If one were to rank familiar sights around the region, signs pleading with voters to pass a school levy would be high on the list.
Year after year, schools have repeatedly asked for levies and bond issues to shore up what they say is a funding system that is in a constant state of erosion. To back up their claims, schools discuss a state funding system that has apparently been ruled illegal by the Ohio Supreme Court, a mysterious “phantom tax revenue” and a number of other sinister forces that threaten to pull the money rug out form under students.
A Milford group known as Ohio Citizens for School Funding Reform is hoping to challenge this cycle of tax and beg that surrounds levies. Linda Malott, a member of the group, said that an informational meeting scheduled for Sept. 12 is hoped to create a spark of understanding in the general public when it comes to school funding.
“We started at the end of the school year last year, when the levy failed to pass,” said Malott. “There was an awareness that funding for schools also seems to have a state funding component that keeps coming up. Our initial effort has been a letter campaign to state legislators indicating that we want to learn more and see some changes made. This meeting is part of our effort to learn more. People are interested in learning, and they are welcome to come by, because these speakers understand the funding and can answer questions.”
The OCSFR only recently began holding meetings in earnest after breaking for the summer. According to Malott, the first meeting was held in August and it is hoped that monthly meetings will follow. Currently, about 25 parents are involved in the organization, whose goal is to bring about school funding reform through a clearer understanding of how the system works.

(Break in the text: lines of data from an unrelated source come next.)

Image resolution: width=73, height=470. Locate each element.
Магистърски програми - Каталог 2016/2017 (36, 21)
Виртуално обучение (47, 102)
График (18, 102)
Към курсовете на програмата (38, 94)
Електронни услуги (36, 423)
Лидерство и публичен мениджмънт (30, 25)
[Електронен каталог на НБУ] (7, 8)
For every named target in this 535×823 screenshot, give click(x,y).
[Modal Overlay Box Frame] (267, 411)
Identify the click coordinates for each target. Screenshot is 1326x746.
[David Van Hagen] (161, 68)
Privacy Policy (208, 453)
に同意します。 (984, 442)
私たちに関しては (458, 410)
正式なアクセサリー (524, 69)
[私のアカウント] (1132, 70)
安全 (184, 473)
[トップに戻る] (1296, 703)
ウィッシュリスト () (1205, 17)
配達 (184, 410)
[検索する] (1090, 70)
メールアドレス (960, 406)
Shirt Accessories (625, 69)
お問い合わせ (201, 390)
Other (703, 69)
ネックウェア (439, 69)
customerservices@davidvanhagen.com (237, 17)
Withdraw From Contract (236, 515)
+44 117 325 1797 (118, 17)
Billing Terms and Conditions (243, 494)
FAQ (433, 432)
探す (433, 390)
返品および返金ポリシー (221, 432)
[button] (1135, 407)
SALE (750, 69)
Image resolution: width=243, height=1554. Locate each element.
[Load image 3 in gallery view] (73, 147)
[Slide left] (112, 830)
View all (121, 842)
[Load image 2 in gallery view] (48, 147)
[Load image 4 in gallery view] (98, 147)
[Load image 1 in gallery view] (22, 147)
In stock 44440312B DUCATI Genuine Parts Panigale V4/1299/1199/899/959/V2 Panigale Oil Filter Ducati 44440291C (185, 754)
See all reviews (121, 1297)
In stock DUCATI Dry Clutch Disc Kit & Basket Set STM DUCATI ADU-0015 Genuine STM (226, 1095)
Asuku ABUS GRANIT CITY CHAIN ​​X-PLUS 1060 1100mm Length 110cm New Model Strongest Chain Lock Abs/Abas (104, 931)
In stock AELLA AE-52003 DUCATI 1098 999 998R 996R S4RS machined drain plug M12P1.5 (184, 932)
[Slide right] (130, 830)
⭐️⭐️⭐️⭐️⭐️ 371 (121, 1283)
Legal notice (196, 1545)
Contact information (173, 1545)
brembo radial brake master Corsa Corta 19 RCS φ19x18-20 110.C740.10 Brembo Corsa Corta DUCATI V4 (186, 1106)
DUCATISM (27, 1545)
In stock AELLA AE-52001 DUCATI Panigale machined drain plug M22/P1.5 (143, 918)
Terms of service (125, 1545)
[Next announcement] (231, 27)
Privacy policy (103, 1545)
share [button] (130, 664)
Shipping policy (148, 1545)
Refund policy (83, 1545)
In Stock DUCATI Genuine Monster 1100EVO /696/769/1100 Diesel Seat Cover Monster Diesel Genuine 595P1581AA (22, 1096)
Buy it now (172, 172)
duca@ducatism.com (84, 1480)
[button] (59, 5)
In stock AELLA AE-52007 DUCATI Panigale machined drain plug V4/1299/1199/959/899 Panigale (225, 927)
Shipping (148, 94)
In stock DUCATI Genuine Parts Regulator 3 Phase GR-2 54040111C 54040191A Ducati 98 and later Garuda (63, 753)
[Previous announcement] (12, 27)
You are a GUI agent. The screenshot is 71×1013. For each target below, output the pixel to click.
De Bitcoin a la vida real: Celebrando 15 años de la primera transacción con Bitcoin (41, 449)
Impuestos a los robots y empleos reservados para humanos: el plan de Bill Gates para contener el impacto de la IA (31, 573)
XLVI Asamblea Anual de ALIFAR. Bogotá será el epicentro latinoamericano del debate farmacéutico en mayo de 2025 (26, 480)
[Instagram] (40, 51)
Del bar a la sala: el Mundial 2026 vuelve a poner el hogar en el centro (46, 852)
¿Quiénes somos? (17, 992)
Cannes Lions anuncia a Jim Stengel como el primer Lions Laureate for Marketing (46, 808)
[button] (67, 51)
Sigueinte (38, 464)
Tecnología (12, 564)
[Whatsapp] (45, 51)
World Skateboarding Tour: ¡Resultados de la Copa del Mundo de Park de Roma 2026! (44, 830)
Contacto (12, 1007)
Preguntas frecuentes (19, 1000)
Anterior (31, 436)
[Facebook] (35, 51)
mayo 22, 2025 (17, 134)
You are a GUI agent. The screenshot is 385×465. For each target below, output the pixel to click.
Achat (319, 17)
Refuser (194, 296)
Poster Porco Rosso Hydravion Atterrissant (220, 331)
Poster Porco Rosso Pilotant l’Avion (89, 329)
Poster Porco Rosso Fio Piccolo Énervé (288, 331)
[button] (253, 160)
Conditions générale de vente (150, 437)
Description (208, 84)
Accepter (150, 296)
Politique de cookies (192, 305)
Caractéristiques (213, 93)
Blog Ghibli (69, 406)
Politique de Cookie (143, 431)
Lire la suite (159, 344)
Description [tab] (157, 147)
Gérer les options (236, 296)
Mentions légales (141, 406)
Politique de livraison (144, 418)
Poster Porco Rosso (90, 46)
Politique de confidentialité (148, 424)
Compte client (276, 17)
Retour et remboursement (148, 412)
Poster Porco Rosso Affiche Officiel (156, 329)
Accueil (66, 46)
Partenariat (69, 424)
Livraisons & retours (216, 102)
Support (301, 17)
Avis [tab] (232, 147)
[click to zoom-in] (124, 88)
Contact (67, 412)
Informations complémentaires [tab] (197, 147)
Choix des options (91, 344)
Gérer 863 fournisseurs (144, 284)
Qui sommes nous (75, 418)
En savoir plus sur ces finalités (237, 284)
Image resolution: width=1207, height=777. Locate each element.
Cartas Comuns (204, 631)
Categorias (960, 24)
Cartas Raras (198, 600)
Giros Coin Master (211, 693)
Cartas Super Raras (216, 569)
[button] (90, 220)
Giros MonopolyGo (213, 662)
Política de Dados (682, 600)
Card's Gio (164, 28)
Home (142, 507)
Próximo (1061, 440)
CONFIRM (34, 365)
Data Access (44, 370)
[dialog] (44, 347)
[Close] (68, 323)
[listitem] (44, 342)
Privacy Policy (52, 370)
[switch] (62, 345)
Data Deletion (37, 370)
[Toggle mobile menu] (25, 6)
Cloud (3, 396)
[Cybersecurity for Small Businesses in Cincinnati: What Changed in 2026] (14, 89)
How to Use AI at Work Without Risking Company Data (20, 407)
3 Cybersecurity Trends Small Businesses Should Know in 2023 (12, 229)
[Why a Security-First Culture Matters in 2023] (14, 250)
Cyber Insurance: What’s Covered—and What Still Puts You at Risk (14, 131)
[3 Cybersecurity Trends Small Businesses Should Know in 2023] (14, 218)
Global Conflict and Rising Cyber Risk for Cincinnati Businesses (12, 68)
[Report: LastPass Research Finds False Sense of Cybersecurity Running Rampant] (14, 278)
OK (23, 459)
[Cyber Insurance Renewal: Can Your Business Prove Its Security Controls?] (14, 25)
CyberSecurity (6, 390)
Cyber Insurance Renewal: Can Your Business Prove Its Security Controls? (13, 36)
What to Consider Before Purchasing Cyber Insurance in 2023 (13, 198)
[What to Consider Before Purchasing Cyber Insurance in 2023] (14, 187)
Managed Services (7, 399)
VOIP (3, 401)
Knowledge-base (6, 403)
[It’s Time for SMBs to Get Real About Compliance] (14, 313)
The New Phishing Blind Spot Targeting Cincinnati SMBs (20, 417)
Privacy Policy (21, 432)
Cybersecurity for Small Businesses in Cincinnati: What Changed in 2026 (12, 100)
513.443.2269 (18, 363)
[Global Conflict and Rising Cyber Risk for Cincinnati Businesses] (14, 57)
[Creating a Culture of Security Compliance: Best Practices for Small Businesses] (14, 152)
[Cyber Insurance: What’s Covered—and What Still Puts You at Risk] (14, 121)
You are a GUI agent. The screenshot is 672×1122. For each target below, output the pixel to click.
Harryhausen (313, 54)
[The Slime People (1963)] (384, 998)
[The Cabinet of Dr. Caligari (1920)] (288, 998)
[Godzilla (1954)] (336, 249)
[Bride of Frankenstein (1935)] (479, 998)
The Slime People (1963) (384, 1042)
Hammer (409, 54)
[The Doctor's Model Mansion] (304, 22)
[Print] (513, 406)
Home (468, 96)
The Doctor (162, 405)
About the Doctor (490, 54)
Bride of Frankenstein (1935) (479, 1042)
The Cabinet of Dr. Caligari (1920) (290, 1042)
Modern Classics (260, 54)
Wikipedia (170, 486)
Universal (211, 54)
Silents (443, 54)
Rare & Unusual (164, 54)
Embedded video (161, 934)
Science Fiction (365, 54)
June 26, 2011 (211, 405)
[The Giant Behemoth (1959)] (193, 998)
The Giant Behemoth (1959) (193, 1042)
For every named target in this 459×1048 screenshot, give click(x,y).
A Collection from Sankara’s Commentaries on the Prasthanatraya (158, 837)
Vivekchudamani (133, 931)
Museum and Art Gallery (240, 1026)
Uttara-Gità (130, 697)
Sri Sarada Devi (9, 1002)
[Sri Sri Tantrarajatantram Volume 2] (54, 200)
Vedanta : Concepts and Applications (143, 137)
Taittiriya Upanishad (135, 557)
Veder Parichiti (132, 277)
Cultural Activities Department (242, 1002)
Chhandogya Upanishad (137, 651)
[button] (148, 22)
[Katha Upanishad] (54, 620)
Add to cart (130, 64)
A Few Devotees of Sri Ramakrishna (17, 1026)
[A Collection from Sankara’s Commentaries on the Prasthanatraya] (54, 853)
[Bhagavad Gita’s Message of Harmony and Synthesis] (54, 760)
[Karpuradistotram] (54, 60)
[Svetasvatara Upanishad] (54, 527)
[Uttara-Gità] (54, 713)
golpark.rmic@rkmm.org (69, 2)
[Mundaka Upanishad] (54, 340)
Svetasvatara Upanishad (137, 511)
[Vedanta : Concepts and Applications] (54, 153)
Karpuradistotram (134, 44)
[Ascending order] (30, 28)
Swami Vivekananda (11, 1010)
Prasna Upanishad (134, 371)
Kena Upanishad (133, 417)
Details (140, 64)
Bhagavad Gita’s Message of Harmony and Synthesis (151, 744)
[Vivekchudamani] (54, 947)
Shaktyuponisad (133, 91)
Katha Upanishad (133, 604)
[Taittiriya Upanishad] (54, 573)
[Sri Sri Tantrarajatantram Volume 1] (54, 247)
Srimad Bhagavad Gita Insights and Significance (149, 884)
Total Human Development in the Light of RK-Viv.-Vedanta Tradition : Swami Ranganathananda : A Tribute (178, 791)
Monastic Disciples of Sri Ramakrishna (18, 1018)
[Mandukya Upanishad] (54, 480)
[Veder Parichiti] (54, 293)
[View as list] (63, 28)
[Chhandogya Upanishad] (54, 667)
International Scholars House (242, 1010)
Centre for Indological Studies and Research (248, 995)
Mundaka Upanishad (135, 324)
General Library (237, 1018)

Malott said that more members are welcome, if anyone is interested, and it’s hoped that the upcoming meeting will spark some interest.
“We’re all volunteers, and it’s basically parents,” said Malott. “Anyone is welcome to join if they’re interested in helping to reach the legislators and find new ways or avenues to generate funds for the schools. We don’t have the answers yet, we’re trying to get to that point.”
The meetings will feature two guest speakers who, as a matter of daily routine, deal with school funding issues and are considered to be experts in the field. David Varda, Executive Director of Ohio Association of School Business Officials will give on overall discussion on school funding issues and will also discuss a number of terms, such as “phantom revenue,” that is often associated with school funding problems.
Barbara Shaner, Director of Legal Services for the same organization, will discuss some of the issues regarding enacting school funding reform.
“This is an informational event,” said Malott. “A lot of people, including us, are not well-versed on how school funding works, and how that affects us here. We’re inviting people in who deal with these issues every day at the state level.”
By understanding the issue better, Malott says that the OCSFR hopes to be able to formulate strategies that can be passed on to legislators, whom they hope will try to enact them. Malott said that they hope similar groups will join in around the state and help create a lasting reform.
“We haven’t come up with ideas and answers yet, because we’re not at that stage,” said Malott. “That is the goal though, and we recognize that there are other groups around the state that have those same goals and issues. More and more funding is relying on the local part, and we want to see more from the state. More and more schools are putting levies out there, which indicates that it’s more than just a local issue.”
That, however, could be a problem, as the issue itself has consistently shown itself to be complicated and confusing. Until now, many voters have ignored the issue so long as their school is operating, and shown frustration when a levy failure threatens that operation. Learning the ins and outs will be an important part of fixing the problem.
“Like many things, you don’t learn the details because it’s very complicated,” said Malott. “Some of the laws that direct how money is distributed have been on the books for years. It may be time to change them. It appears that changes need to be looked at, and that is very complicated. As long as levies pass and you’re happy with where the schools are, everything is fine. When things change though, a lot of school systems are seeing cutbacks. As a parent, you realize you have to learn about how things work. You need to become aware.”